>> start DATASET EXCERPTS

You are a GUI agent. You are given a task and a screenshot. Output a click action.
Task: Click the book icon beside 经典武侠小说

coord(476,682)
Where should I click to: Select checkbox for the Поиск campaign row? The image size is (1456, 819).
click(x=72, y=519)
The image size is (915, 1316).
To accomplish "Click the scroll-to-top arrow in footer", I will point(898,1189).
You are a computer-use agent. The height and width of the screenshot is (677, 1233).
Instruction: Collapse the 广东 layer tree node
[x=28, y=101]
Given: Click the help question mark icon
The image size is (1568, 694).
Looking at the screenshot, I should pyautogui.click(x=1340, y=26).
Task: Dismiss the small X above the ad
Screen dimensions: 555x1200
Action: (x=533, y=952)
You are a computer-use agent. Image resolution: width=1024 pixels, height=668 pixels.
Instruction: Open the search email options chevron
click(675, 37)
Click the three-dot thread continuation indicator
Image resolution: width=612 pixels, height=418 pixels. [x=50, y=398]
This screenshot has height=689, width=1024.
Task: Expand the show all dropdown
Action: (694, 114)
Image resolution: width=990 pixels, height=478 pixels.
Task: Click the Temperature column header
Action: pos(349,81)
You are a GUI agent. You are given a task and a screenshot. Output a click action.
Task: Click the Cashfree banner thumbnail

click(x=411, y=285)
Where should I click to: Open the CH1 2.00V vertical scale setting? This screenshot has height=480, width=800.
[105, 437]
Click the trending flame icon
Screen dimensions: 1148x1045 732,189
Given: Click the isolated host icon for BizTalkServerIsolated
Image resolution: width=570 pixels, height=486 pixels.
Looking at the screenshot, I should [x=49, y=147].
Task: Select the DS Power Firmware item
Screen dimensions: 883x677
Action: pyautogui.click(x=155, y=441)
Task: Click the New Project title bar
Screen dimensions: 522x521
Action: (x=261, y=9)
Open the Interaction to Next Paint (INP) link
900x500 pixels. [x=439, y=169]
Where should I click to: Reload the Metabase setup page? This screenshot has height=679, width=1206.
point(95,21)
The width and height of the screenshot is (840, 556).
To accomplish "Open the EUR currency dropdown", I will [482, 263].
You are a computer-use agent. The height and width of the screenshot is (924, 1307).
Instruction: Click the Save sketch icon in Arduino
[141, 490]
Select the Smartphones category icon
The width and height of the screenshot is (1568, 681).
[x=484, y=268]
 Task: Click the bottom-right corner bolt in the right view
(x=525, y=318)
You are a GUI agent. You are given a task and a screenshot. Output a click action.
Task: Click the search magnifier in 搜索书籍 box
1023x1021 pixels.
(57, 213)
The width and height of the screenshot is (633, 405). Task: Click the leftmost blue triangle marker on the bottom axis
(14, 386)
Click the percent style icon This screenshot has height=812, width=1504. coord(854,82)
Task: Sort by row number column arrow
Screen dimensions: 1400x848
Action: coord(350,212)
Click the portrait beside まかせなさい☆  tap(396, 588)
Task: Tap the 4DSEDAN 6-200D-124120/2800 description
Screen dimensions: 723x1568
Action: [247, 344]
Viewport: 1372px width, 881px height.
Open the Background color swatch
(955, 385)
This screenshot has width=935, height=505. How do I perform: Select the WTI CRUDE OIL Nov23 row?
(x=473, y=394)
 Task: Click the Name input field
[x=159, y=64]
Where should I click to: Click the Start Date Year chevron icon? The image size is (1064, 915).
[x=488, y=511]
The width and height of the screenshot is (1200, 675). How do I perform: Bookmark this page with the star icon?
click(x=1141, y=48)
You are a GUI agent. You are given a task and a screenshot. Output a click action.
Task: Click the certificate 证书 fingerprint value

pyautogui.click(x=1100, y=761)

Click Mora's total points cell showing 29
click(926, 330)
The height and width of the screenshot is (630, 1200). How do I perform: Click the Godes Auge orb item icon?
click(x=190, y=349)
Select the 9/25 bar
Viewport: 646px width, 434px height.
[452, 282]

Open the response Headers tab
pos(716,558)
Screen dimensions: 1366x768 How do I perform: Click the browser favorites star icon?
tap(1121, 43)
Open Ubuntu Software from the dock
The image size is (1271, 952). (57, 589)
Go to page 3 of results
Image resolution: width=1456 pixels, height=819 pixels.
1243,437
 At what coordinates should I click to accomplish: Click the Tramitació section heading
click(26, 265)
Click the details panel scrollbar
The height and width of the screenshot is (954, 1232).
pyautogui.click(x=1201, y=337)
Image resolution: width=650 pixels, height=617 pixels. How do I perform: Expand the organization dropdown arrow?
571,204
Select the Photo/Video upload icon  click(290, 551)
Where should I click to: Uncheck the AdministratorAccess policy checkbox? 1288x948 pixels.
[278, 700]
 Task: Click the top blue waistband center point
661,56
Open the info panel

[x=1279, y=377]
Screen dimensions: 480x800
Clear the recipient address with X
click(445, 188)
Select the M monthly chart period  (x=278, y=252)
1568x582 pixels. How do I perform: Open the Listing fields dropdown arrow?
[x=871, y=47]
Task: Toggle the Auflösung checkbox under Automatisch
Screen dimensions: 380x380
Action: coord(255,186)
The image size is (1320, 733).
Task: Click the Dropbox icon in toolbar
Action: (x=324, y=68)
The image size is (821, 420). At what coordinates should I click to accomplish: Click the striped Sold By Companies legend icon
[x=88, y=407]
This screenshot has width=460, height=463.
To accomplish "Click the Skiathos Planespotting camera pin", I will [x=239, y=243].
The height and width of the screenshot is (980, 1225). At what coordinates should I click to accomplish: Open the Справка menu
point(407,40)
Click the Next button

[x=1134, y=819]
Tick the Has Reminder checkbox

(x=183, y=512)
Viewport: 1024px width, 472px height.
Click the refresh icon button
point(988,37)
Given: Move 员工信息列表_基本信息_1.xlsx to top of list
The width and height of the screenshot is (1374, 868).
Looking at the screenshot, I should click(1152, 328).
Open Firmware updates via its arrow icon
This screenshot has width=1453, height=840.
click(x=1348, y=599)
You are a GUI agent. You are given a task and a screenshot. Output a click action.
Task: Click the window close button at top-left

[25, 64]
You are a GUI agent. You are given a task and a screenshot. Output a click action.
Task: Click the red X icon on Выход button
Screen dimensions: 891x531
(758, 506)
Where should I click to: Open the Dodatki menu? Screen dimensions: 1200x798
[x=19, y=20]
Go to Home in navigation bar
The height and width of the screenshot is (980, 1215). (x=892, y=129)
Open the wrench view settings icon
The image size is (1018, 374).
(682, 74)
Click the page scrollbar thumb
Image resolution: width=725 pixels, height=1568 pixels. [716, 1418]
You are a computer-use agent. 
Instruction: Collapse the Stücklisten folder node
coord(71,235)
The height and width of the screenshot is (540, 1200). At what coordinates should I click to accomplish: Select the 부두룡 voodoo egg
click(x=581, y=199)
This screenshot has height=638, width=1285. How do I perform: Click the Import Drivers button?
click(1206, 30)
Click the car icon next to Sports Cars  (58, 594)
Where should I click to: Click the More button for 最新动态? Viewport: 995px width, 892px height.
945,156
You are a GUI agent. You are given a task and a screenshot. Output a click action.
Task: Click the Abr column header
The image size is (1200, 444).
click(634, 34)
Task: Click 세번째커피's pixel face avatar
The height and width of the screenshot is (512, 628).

>> end DATASET EXCERPTS

■ CHALLENGE
Rewrite all of the entries above, replacing each "GUI agent" with "interface agent" and leaving the rest unchanged.

■ SOLVED EXERCISE
You are a interface agent. You are given a task and a screenshot. Output a click action.
Task: Click the book icon beside 经典武侠小说

coord(476,682)
Where should I click to: Select checkbox for the Поиск campaign row? The image size is (1456, 819).
click(x=72, y=519)
The image size is (915, 1316).
To accomplish "Click the scroll-to-top arrow in footer", I will point(898,1189).
You are a computer-use agent. The height and width of the screenshot is (677, 1233).
Instruction: Collapse the 广东 layer tree node
[x=28, y=101]
Given: Click the help question mark icon
The image size is (1568, 694).
Looking at the screenshot, I should pyautogui.click(x=1340, y=26).
Task: Dismiss the small X above the ad
Screen dimensions: 555x1200
Action: (x=533, y=952)
You are a computer-use agent. Image resolution: width=1024 pixels, height=668 pixels.
Instruction: Open the search email options chevron
click(675, 37)
Click the three-dot thread continuation indicator
Image resolution: width=612 pixels, height=418 pixels. [x=50, y=398]
This screenshot has height=689, width=1024.
Task: Expand the show all dropdown
Action: (694, 114)
Image resolution: width=990 pixels, height=478 pixels.
Task: Click the Temperature column header
Action: pos(349,81)
You are a interface agent. You are given a task and a screenshot. Output a click action.
Task: Click the Cashfree banner thumbnail

click(x=411, y=285)
Where should I click to: Open the CH1 2.00V vertical scale setting? This screenshot has height=480, width=800.
[105, 437]
Click the trending flame icon
Screen dimensions: 1148x1045 732,189
Given: Click the isolated host icon for BizTalkServerIsolated
Image resolution: width=570 pixels, height=486 pixels.
Looking at the screenshot, I should [x=49, y=147].
Task: Select the DS Power Firmware item
Screen dimensions: 883x677
Action: pyautogui.click(x=155, y=441)
Task: Click the New Project title bar
Screen dimensions: 522x521
Action: (x=261, y=9)
Open the Interaction to Next Paint (INP) link
900x500 pixels. [x=439, y=169]
Where should I click to: Reload the Metabase setup page? This screenshot has height=679, width=1206.
point(95,21)
The width and height of the screenshot is (840, 556).
To accomplish "Open the EUR currency dropdown", I will [482, 263].
You are a computer-use agent. The height and width of the screenshot is (924, 1307).
Instruction: Click the Save sketch icon in Arduino
[141, 490]
Select the Smartphones category icon
The width and height of the screenshot is (1568, 681).
[x=484, y=268]
 Task: Click the bottom-right corner bolt in the right view
(x=525, y=318)
You are a interface agent. You are given a task and a screenshot. Output a click action.
Task: Click the search magnifier in 搜索书籍 box
1023x1021 pixels.
(57, 213)
The width and height of the screenshot is (633, 405). Task: Click the leftmost blue triangle marker on the bottom axis
(14, 386)
Click the percent style icon This screenshot has height=812, width=1504. coord(854,82)
Task: Sort by row number column arrow
Screen dimensions: 1400x848
Action: coord(350,212)
Click the portrait beside まかせなさい☆  tap(396, 588)
Task: Tap the 4DSEDAN 6-200D-124120/2800 description
Screen dimensions: 723x1568
Action: [247, 344]
Viewport: 1372px width, 881px height.
Open the Background color swatch
(955, 385)
This screenshot has width=935, height=505. How do I perform: Select the WTI CRUDE OIL Nov23 row?
(x=473, y=394)
 Task: Click the Name input field
[x=159, y=64]
Where should I click to: Click the Start Date Year chevron icon? The image size is (1064, 915).
[x=488, y=511]
The width and height of the screenshot is (1200, 675). How do I perform: Bookmark this page with the star icon?
click(x=1141, y=48)
You are a interface agent. You are given a task and a screenshot. Output a click action.
Task: Click the certificate 证书 fingerprint value

pyautogui.click(x=1100, y=761)

Click Mora's total points cell showing 29
click(926, 330)
The height and width of the screenshot is (630, 1200). How do I perform: Click the Godes Auge orb item icon?
click(x=190, y=349)
Select the 9/25 bar
Viewport: 646px width, 434px height.
[452, 282]

Open the response Headers tab
pos(716,558)
Screen dimensions: 1366x768 How do I perform: Click the browser favorites star icon?
tap(1121, 43)
Open Ubuntu Software from the dock
The image size is (1271, 952). (57, 589)
Go to page 3 of results
Image resolution: width=1456 pixels, height=819 pixels.
1243,437
 At what coordinates should I click to accomplish: Click the Tramitació section heading
click(26, 265)
Click the details panel scrollbar
The height and width of the screenshot is (954, 1232).
pyautogui.click(x=1201, y=337)
Image resolution: width=650 pixels, height=617 pixels. How do I perform: Expand the organization dropdown arrow?
571,204
Select the Photo/Video upload icon  click(290, 551)
Where should I click to: Uncheck the AdministratorAccess policy checkbox? 1288x948 pixels.
[278, 700]
 Task: Click the top blue waistband center point
661,56
Open the info panel

[x=1279, y=377]
Screen dimensions: 480x800
Clear the recipient address with X
click(445, 188)
Select the M monthly chart period  (x=278, y=252)
1568x582 pixels. How do I perform: Open the Listing fields dropdown arrow?
[x=871, y=47]
Task: Toggle the Auflösung checkbox under Automatisch
Screen dimensions: 380x380
Action: coord(255,186)
The image size is (1320, 733).
Task: Click the Dropbox icon in toolbar
Action: (x=324, y=68)
The image size is (821, 420). At what coordinates should I click to accomplish: Click the striped Sold By Companies legend icon
[x=88, y=407]
This screenshot has width=460, height=463.
To accomplish "Click the Skiathos Planespotting camera pin", I will [x=239, y=243].
The height and width of the screenshot is (980, 1225). At what coordinates should I click to accomplish: Open the Справка menu
point(407,40)
Click the Next button

[x=1134, y=819]
Tick the Has Reminder checkbox

(x=183, y=512)
Viewport: 1024px width, 472px height.
Click the refresh icon button
point(988,37)
Given: Move 员工信息列表_基本信息_1.xlsx to top of list
The width and height of the screenshot is (1374, 868).
Looking at the screenshot, I should click(1152, 328).
Open Firmware updates via its arrow icon
This screenshot has width=1453, height=840.
click(x=1348, y=599)
You are a interface agent. You are given a task and a screenshot. Output a click action.
Task: Click the window close button at top-left

[25, 64]
You are a interface agent. You are given a task and a screenshot. Output a click action.
Task: Click the red X icon on Выход button
Screen dimensions: 891x531
(758, 506)
Where should I click to: Open the Dodatki menu? Screen dimensions: 1200x798
[x=19, y=20]
Go to Home in navigation bar
The height and width of the screenshot is (980, 1215). (x=892, y=129)
Open the wrench view settings icon
The image size is (1018, 374).
(682, 74)
Click the page scrollbar thumb
Image resolution: width=725 pixels, height=1568 pixels. [716, 1418]
You are a computer-use agent. 
Instruction: Collapse the Stücklisten folder node
coord(71,235)
The height and width of the screenshot is (540, 1200). At what coordinates should I click to accomplish: Select the 부두룡 voodoo egg
click(x=581, y=199)
This screenshot has height=638, width=1285. How do I perform: Click the Import Drivers button?
click(1206, 30)
Click the car icon next to Sports Cars  (58, 594)
Where should I click to: Click the More button for 最新动态? Viewport: 995px width, 892px height.
945,156
You are a interface agent. You are given a task and a screenshot. Output a click action.
Task: Click the Abr column header
The image size is (1200, 444).
click(634, 34)
Task: Click 세번째커피's pixel face avatar
The height and width of the screenshot is (512, 628).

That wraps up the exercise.